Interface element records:
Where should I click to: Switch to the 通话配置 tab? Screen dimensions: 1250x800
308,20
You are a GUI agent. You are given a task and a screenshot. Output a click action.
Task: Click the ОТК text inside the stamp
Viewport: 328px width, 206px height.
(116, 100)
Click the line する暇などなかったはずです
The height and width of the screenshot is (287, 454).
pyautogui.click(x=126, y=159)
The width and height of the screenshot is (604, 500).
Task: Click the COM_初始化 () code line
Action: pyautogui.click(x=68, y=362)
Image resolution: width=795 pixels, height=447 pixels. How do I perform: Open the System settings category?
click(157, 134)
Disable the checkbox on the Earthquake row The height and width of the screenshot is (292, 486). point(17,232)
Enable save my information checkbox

---

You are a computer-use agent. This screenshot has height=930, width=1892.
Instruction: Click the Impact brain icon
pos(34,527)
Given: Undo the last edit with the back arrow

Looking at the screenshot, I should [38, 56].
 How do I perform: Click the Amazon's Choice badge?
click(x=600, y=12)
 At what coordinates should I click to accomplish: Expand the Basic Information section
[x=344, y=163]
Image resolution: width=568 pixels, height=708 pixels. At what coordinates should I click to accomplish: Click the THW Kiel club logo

● **TASK INSTRUCTIONS**: Can you repeat the lines of the material above word for word, starting at the line that contains "Disable the checkbox" and stopping after the line that contains "Enable save my information checkbox"?

● **RESULT FOR THIS TASK**:
Disable the checkbox on the Earthquake row The height and width of the screenshot is (292, 486). point(17,232)
Enable save my information checkbox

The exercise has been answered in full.